=== SELECTED PASSAGE ===

That was 15 years ago tomorrow. A great education was about to begin, and the future would soon take some completely unpredictable twists. Somewhere in West Berlin there's a 15-year-old boy I've not seen since he was an infant. I don't see his parents any more, nor practically anyone I knew back then. And soon, I hope, I won't see much of Berlin anymore. I wouldn't trade the past 15 years for anything, but it's long since been time to move on.

Monday, August 11, 2008

Great Timing

If you've been around Berlin, you know what Bionade is: a soft-drink made with natural fruit flavors in ingenious combinations.

And if you know Germany, you've been anticipating the onslaught of attempts to copy that success. Well, one of them rolled out today in my local supermarket. Nice-looking bottles, odd flavor combinations (the one I noticed was green mango-kiwi, which made me wonder if it was made with amchur powder), and a big old free-standing display everyone had to maneuver their gigantic baby limos around.

Shame about the name: Spirit of Georgia.

Tuesday, August 05, 2008

Meanwhile, Back In Berlin...

Owing to the PayPal debacle last time I was there, and the loss of $1500 worth of work due to one screw-up or another, it'll be some weeks before I can get back to Montpellier to continue looking for an apartment. Well, that and the fact that I've only had one offer since I've been back, and it was more than I could spend.

So that means staying in Berlin a bit longer. Not that, in glorious summer weather like we haven't seen in many a year, that's a completely horrible thing. Although, of course, Berlin remains Berlin.

For instance: Since there still isn't a decent public transportation link to where I live from the Hauptbahnhof -- Berlin's main train station is still working out its transportation kinks -- I take a cab there and back when I'm travelling. And, after a 16-hour train-ride, it's an excusable indulgence. After my first trip in June, I found myself welcomed back in typical Berlin style: I got in the cab, the guy tripped the meter, and then asked me where I was going. I told him, and he started arguing. He'd never heard of the street or the neighborhood: was I sure I was headed there? Yes, I said, I live there. Well, he'd never heard of it: could I point it out on his map? Of course I could. And I did. The meter now read €3.80 and we hadn't budged. He eventually got me there, all right, but wound up blaming it on my horrible accent. Which, not to be vain about it, was better than his, since German was clearly not his first language, either.

In contrast, the driver two weeks ago knew just where I was going, got me there via an ingenious short-cut, and, as the surroundings penetrated his brain, began to talk to me in English. After all, what other kind of foreigner lives in this 'hood? I kind of saw his point a couple of mornings later, when someone was noisily CLANK recycling bottles CLANK one at CLANK a time out in the courtyard. The prompted an angry response from someone -- perhaps the unemployed gentleman a half-floor above me in the Halbetreppe apartment who seems to spend his time inducing hangovers -- and there was a pause in the recycling noise. Finally, the recycler said "Um, can you speak English?" and, after a half second, there came the reply: "Yes. Kann you plizz do zat LAUTER?"

===

#### REQUESTS:
1) List every brand or company name that appears in the Berlin blog excerpt.
2) Write a continuation of the Berlin blog excerpt, beginning right after its final sentence.
The items that come after this excerpt are not needed.

=== SUPPLIED INFORMATION ===

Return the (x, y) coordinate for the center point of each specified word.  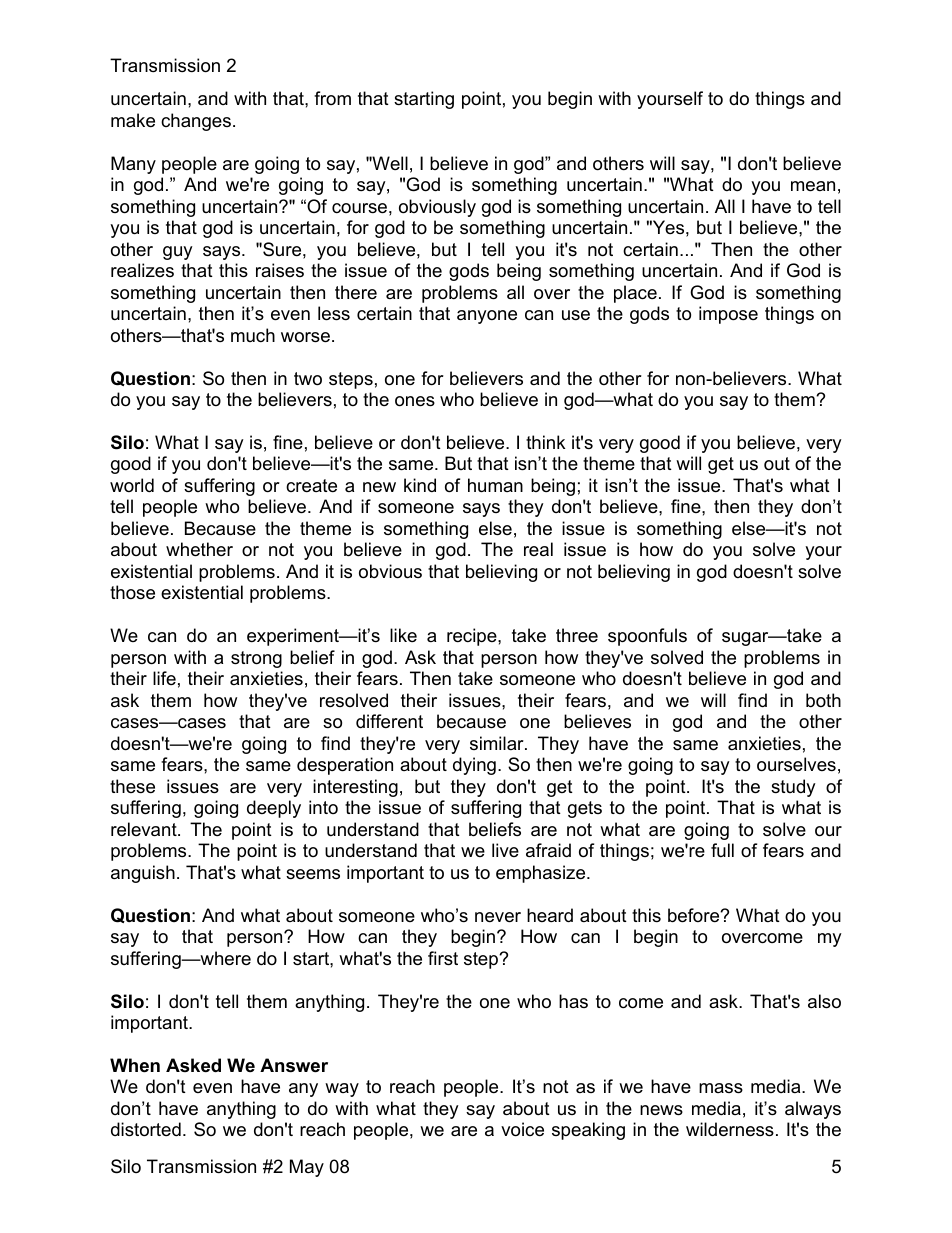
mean (813, 186)
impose (728, 315)
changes (196, 122)
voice (522, 1129)
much (253, 335)
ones (415, 401)
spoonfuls (647, 637)
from (332, 98)
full (722, 850)
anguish (143, 874)
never (498, 917)
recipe (473, 637)
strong (256, 659)
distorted (146, 1129)
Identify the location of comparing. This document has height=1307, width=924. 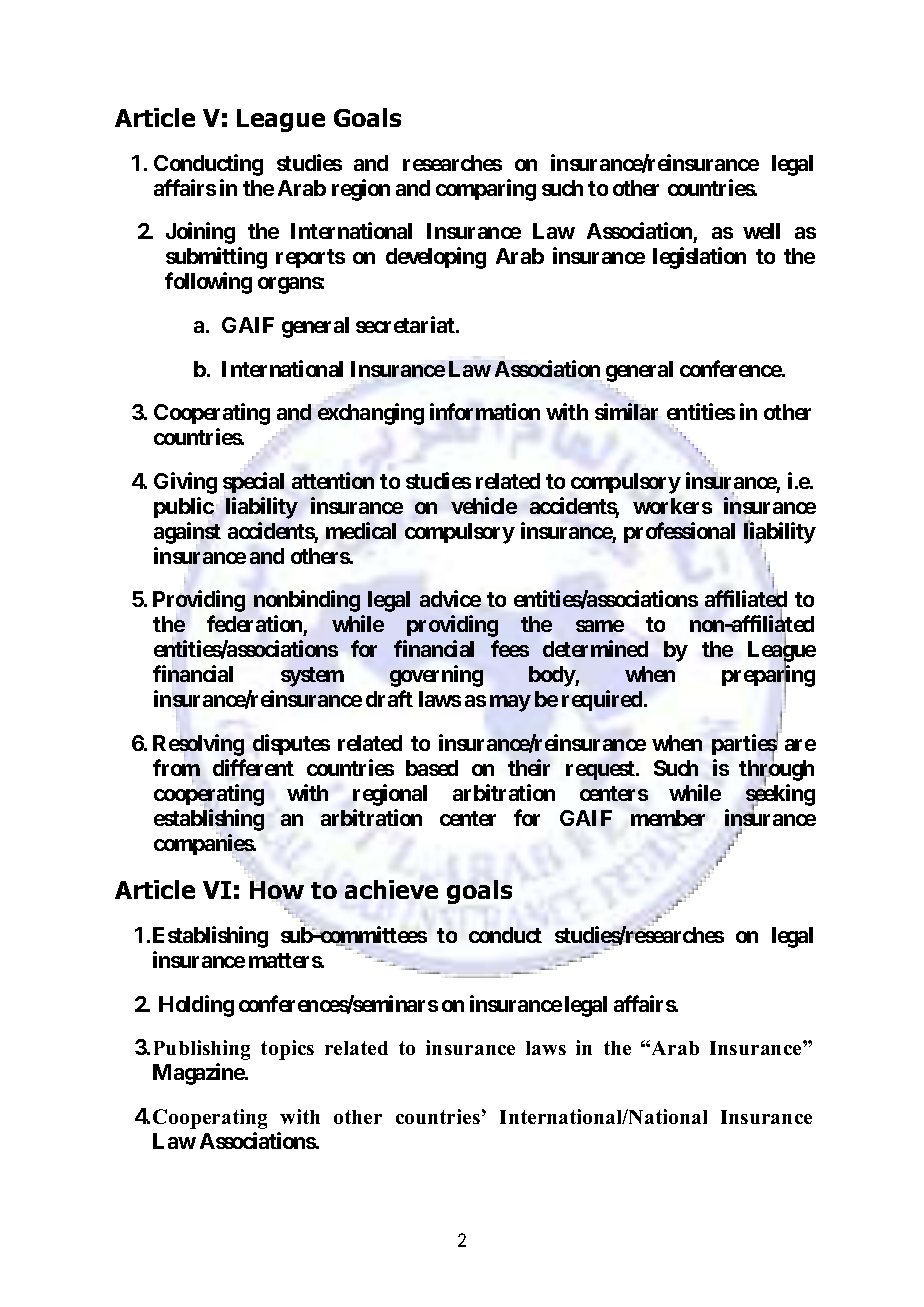
(486, 190).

===

#### ANSWERS FOR THIS EXERCISE:
1) Bionade, Spirit of Georgia, PayPal

2)
Of course, there's another stereotype for residents of this neighborhood, and it came to mind when we got plastered with small handbills with some photographs on them. What had happened was that, last September, a woman had met a man reading a history of the Holy Roman Empire while riding on the U-Bahn. They had chatted, and she had had a failure of nerve, because she was so attracted to him. Now, almost a year later, she'd decided to find him and had printed up these flyers and pasted them onto building fronts. There was a picture of the book he was reading, what looked like a police sketch of him, straight on and in profile (that's what attracted me to the flyer: I thought it was a police sketch and we were in the middle of a crime wave), a picture of her, and a picture of someone I guess is a movie star as "Doppelgänger." And, of course, her phone number. I almost sent her an SMS asking her if she'd considered the possiblity that the guy was batting for the other team, but figured the idiom would be beyond her.

Yes, ladies, and although I'm never spotted pushing a €10,000 baby buggy down the streets, I'm not one of them. But they're there, in my building, along with the Americans (and I suspect the two groups overlap, too). And to tell the truth, the guys who have been playing the same three ABBA songs day and night at ear-challenging volume ever since I came back would be bad enough even if they didn't get about 3/4 of the way through each one and then start it over again, which is at least as annoying as breaking bottles one by one. Maybe they'll stop when Mama Mia leaves the local movie theater. Naaah...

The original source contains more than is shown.